Discussion in 'Web Design & Coding' started by Glaanieboy, Mar 15, 2004.

  1. Glaanieboy

    Glaanieboy Moderator

    Messages:
    2,626
    Location:
    The Netherlands
    I am a total n00b when it comes to PHP functions, therefore I ask you to help me. I have come as far as this:
    Code:
    function pizza_data($pizzaid){
      $search_pizza = mysql_query("SELECT * FROM pizza WHERE pizzaid=$pizzaid");
      $fetch_pizza = mysql_fetch_array($search_pizza);
      $pizza_data = $fetch_pizza['pizza'];
      return $pizza_data;
    }
    
    ...
    (somewhere in here, $pizzaid gets a valid value)
    ...
    
    pizza_data($pizzaid);
    print $pizza_data;
    
    But that doesn't work, I get no value for $pizza_data.

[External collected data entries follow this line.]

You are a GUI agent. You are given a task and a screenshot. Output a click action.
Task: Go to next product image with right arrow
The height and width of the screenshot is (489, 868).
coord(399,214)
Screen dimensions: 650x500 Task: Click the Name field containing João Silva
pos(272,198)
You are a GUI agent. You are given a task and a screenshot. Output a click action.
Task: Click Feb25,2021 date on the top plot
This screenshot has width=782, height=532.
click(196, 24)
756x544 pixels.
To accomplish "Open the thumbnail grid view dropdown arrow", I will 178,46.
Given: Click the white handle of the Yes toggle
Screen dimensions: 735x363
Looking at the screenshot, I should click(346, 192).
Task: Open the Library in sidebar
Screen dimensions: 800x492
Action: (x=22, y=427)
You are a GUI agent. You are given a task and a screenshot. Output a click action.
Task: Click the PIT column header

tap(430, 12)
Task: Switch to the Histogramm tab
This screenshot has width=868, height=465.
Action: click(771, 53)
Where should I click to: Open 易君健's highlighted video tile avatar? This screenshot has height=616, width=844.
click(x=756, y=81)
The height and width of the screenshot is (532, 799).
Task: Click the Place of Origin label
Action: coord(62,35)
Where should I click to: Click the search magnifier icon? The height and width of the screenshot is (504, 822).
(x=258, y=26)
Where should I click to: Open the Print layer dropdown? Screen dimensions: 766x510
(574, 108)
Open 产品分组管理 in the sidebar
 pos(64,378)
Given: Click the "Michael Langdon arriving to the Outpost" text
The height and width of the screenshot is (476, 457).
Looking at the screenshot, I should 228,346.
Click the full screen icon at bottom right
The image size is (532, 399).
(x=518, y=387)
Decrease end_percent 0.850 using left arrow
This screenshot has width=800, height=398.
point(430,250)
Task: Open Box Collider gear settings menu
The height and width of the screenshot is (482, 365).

What magical trick should I apply to make this work? The queries are OK and when I use the function code as seperate code, it also works.
     
  2. Glaanieboy

    Glaanieboy Moderator

    Messages:
    2,626
    Location:
    The Netherlands
    Did a bit more testing, and found some examples on http://perl.about.com/library/weekly/aa112102a.htm, like this one:
    Code:
    $x = 3;
    print square($x);
    
    function square($num)
    {
      return $num * $num;
    }
    And this works flawlessly.

    But when I alter the code to this (what I want), I get null results:
    Code:
    function square($num)
    {
      $num = $num * $num;
      return $num;
    }
    $x = 3;
    square($x);
    print $num;
    According to the website, it should work, but it doesn't, or am I missing something here?
     
  3. Geffy

    Geffy Moderator Folding Team

    Messages:
    7,805
    Location:
    United Kingdom
    Code:
    function pizza_data($pizzaid){
      $search_pizza = mysql_query("SELECT * FROM pizza WHERE pizzaid=$pizzaid");
      $fetch_pizza = mysql_fetch_array($search_pizza);
      $pizza_data = $fetch_pizza['pizza'];
      return $pizza_data;
    }
    
    ...
    (somewhere in here, $pizzaid gets a valid value)
    ...
    
    pizza_data($pizzaid);
    print $pizza_data;
    
    ok cept for
    Code:
    pizza_data($pizzaid);
    print $pizza_data;
    try

    Code:
    $pizza_data = pizza_data($pizzaid);
    print $pizza_data;
    the $pizza_data in the pizza_data() function only has local scope to that function so when you return it you need to effectively have a place for that returned data to go, like a variable on the other side of the = from the function

    btw in the second set of examples you give its returning the output to a print function

    so it sends the functions result directly to be printed, you on the other hand are just calling the function and returning its result to nothingness :p
     
  4. Glaanieboy

    Glaanieboy Moderator

    Messages:
    2,626
    Location:
    The Netherlands
    Clear :) Thanks for the explaination. I have found another (not so neat) solution for my problem though.
     
  5. ignipotentis

    ignipotentis OSNN Addict

    Messages:
    127
    php is not a functional language. you cannot just square x. If you want to code in the style you were using before Geffy corrected you, check out ocaml, or lisp.